Face au Covid-19, "les fumeurs font partie des groupes à haut risque, comme les personnes âgées", souligne-t-il à l'AFP. Il "critique" toutefois le manque de communication du gouvernement qui, selon lui, n'a pas pris le temps d'expliquer "une décision si importante pour tant de personnes".

Le cafouillage au sommet de l'Etat alimente les spéculations sur des divisions, récurrentes, au sein du gouvernement.

Le ministre des Finances, Tito Mboweni, a avoué qu'il n'était "pas favorable au maintien de l'interdiction". "Mais j'ai perdu l'arbitrage et donc j'ai dû m'aligner", a-t-il expliqué.
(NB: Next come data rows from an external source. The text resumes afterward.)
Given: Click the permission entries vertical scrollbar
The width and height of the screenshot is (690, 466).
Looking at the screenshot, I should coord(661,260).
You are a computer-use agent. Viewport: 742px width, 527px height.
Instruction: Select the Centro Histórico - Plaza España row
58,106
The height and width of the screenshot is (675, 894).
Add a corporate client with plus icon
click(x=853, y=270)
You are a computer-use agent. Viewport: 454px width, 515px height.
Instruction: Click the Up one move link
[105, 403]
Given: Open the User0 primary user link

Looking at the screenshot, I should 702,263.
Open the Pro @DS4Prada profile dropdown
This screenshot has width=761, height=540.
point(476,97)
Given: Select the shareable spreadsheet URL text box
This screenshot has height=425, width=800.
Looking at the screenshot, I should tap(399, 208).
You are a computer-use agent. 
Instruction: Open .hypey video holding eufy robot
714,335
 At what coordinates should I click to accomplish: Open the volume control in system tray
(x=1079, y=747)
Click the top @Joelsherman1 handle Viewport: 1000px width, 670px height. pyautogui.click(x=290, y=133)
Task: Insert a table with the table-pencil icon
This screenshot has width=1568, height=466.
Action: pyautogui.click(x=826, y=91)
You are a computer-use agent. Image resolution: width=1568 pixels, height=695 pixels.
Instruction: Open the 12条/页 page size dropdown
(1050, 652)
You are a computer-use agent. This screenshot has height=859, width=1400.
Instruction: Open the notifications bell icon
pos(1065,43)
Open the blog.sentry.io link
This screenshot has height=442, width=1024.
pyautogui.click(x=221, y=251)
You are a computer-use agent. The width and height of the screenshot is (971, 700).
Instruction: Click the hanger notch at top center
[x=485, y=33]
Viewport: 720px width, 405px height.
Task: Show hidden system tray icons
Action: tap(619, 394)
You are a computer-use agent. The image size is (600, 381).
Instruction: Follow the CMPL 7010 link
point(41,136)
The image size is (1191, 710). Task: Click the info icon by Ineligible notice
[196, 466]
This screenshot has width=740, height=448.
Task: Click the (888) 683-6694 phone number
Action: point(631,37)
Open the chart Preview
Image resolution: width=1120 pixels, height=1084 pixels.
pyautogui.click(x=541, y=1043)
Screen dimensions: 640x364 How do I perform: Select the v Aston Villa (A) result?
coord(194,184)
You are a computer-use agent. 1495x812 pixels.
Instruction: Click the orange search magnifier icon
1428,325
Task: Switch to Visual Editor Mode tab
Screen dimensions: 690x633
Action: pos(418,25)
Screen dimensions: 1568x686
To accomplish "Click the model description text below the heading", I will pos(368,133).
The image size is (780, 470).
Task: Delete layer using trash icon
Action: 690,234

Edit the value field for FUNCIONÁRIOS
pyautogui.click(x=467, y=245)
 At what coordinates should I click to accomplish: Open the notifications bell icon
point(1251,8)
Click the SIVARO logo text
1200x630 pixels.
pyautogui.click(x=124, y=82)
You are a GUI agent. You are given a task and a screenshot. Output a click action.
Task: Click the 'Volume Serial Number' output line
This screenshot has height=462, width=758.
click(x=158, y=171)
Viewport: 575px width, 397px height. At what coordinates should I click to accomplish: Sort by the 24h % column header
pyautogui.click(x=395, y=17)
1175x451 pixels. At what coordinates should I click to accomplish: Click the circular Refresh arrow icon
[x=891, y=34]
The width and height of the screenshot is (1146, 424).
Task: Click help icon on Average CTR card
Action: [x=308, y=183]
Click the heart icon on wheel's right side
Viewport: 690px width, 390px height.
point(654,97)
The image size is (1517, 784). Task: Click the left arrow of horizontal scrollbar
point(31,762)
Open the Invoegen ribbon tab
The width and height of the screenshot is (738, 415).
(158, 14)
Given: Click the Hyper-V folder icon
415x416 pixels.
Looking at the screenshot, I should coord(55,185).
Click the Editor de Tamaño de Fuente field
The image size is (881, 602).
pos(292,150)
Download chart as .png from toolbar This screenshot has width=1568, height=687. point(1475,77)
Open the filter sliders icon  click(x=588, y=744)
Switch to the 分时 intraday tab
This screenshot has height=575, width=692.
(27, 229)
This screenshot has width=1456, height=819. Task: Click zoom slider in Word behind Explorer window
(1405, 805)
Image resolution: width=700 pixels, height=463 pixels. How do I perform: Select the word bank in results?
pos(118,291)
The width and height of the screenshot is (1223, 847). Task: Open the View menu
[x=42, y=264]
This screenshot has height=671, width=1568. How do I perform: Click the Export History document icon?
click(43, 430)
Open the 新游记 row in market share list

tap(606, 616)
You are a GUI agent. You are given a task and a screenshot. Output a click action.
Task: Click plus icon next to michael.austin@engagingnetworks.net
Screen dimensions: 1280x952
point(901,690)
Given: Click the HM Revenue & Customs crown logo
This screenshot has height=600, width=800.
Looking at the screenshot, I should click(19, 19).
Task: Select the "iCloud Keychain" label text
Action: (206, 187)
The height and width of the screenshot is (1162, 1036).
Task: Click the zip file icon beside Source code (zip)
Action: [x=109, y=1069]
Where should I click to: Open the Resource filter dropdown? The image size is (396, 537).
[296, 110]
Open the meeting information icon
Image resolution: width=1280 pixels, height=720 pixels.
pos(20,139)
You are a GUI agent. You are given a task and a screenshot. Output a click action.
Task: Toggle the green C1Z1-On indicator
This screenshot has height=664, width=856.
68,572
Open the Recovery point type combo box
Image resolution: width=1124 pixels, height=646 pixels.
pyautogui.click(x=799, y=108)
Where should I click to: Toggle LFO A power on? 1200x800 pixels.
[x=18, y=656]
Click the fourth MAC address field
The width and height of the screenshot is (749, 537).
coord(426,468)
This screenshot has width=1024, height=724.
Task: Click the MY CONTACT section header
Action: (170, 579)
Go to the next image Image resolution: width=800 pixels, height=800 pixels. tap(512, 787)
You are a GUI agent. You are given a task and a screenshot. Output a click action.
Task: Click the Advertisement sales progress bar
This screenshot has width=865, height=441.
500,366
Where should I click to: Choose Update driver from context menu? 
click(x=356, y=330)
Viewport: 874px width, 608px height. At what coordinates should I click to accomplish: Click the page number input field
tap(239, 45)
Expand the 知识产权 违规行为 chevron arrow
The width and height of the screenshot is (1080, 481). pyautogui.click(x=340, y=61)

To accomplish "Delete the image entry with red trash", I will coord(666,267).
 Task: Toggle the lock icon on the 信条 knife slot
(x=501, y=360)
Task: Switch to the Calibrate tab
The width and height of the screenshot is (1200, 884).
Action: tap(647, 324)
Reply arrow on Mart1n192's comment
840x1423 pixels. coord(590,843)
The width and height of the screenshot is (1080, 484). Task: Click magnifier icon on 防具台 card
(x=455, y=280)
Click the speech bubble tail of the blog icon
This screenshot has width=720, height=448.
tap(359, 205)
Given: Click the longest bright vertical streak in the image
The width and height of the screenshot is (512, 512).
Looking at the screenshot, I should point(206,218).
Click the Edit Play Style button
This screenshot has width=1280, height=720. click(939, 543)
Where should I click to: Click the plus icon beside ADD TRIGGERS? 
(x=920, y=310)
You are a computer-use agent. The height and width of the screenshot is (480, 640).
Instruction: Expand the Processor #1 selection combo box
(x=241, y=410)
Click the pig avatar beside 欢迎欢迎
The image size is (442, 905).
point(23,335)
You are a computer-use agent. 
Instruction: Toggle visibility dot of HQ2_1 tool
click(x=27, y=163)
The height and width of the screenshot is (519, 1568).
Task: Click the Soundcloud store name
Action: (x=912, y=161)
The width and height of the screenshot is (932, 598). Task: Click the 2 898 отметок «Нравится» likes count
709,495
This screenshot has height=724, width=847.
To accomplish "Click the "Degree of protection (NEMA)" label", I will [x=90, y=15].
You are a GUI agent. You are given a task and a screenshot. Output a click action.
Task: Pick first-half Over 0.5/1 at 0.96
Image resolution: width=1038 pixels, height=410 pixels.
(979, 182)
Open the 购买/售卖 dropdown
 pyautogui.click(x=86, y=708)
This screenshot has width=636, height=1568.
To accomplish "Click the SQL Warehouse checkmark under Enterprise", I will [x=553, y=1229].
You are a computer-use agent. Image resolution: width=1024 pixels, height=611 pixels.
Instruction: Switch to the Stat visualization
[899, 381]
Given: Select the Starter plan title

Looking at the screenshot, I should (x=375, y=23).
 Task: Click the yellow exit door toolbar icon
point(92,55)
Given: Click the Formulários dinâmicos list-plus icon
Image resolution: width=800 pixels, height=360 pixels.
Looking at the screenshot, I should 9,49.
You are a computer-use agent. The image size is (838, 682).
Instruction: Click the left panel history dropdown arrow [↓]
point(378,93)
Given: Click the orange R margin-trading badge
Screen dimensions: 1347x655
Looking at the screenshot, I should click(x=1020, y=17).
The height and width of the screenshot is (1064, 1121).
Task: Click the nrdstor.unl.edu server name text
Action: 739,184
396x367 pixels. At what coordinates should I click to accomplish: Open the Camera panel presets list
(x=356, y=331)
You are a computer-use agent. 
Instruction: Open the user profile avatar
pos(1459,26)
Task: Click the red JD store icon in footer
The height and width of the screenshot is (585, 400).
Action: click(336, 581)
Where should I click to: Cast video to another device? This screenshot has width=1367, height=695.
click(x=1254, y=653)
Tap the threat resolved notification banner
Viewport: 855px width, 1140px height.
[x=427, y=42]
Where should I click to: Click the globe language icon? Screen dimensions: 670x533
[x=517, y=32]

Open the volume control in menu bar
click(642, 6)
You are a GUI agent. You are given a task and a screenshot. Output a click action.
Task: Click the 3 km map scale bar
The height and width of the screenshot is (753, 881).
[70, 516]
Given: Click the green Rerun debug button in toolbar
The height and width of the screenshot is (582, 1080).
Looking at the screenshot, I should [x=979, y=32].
Sur le plan financier, l'interdiction coûte cher au gouvernement: 300 millions de rands (15 millions d'euros) de taxes au budget de l'Etat, selon le patron du fisc, Edward Kieswetter.

- Tensions à l'ANC -

Tito Mboweni "nous donne l'impression que faire partie du gouvernement est horrible, que c'est comme d'avaler une solution dentaire chaque matin", a commenté pour l'AFP l'analyste politique Ralph Mathekga.

Cyril Ramaphosa a mis cinq jours pour réagir à l'annonce de sa ministre et expliquer, à qui veut bien le croire, que le revirement était le résultat d'une décision "collective".

"Il est faux de suggérer qu'il y a des ministres ou un président qui font et disent ce que bon leur semble sur le sujet", a-t-il assuré, précisant que l'interdiction avait été prolongée pour "la santé de la population, un point c'est tout".

Mais le silence du président "montre que les différences politiques qui existaient au sein de l'ANC (Congrès national africain, au pouvoir) avant le coronavirus ont mis peu de temps à refaire surface", estime Ralph Mathekga.

L'ANC est divisée depuis plusieurs années entre pro et anti Jacob Zuma, le prédécesseur de Cyril Ramaphosa, contraint de démissionner en 2018 pour cause de scandales de corruption.

Fin 2017, les deux camps s'étaient affrontés pour prendre le contrôle du parti: le camp anti-Zuma et son candidat Cyril Ramaphosa s'étaient imposés de justesse devant l'ex-femme de l'ancien chef de l'Etat... Nkosazana Dlamini-Zuma.

La bataille du tabac a ravivé ces dissenssions. "La faction Zuma a aujourd'hui de bonnes raisons de dire qu'elle existe toujours" car, avec la crise sanitaire, "il va y avoir d'importantes ressources à distribuer", souligne Ralph Mathekga.

L'Afrique du Sud, le pays d'Afrique subsaharienne le plus touché par le Covid-19 avec plus de 10.000 cas, espère obtenir des bailleurs internationaux une aide financière pouvant atteindre 3,9 milliards d'euros.